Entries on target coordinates
· · · · ·

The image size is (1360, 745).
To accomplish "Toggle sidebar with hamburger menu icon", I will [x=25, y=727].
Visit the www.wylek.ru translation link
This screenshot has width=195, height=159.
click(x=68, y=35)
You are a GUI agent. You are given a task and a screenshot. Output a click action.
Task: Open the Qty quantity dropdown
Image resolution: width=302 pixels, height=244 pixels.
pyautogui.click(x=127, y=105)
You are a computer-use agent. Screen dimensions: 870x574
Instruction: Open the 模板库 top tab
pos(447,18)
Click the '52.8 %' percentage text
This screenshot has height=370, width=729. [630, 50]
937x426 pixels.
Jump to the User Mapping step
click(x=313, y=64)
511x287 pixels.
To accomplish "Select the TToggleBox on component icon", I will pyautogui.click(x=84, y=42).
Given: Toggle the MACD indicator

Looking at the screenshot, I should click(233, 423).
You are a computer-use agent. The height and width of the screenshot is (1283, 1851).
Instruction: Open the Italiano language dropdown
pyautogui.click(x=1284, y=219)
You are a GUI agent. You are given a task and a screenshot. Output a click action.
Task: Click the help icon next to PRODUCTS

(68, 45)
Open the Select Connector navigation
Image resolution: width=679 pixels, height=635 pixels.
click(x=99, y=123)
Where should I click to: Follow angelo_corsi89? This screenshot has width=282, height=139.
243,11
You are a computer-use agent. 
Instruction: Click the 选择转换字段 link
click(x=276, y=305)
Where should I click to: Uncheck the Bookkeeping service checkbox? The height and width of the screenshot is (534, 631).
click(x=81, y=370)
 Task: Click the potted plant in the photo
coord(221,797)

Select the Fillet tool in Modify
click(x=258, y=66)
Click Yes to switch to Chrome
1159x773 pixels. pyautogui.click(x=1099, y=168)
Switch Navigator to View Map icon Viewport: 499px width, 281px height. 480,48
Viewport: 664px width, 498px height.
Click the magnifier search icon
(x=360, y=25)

· · · · ·

— TASK INSTRUCTIONS —
Reproduce the full listing above, swapping each "Instruction" for "Goal" and keeping everything else unchanged.

— CORRECT RESULT —
The image size is (1360, 745).
To accomplish "Toggle sidebar with hamburger menu icon", I will [x=25, y=727].
Visit the www.wylek.ru translation link
This screenshot has width=195, height=159.
click(x=68, y=35)
You are a GUI agent. You are given a task and a screenshot. Output a click action.
Task: Open the Qty quantity dropdown
Image resolution: width=302 pixels, height=244 pixels.
pyautogui.click(x=127, y=105)
You are a computer-use agent. Screen dimensions: 870x574
Goal: Open the 模板库 top tab
pos(447,18)
Click the '52.8 %' percentage text
This screenshot has height=370, width=729. [630, 50]
937x426 pixels.
Jump to the User Mapping step
click(x=313, y=64)
511x287 pixels.
To accomplish "Select the TToggleBox on component icon", I will pyautogui.click(x=84, y=42).
Given: Toggle the MACD indicator

Looking at the screenshot, I should click(233, 423).
You are a computer-use agent. The height and width of the screenshot is (1283, 1851).
Goal: Open the Italiano language dropdown
pyautogui.click(x=1284, y=219)
You are a GUI agent. You are given a task and a screenshot. Output a click action.
Task: Click the help icon next to PRODUCTS

(68, 45)
Open the Select Connector navigation
Image resolution: width=679 pixels, height=635 pixels.
click(x=99, y=123)
Where should I click to: Follow angelo_corsi89? This screenshot has width=282, height=139.
243,11
You are a computer-use agent. 
Goal: Click the 选择转换字段 link
click(x=276, y=305)
Where should I click to: Uncheck the Bookkeeping service checkbox? The height and width of the screenshot is (534, 631).
click(x=81, y=370)
 Task: Click the potted plant in the photo
coord(221,797)

Select the Fillet tool in Modify
click(x=258, y=66)
Click Yes to switch to Chrome
1159x773 pixels. pyautogui.click(x=1099, y=168)
Switch Navigator to View Map icon Viewport: 499px width, 281px height. 480,48
Viewport: 664px width, 498px height.
Click the magnifier search icon
(x=360, y=25)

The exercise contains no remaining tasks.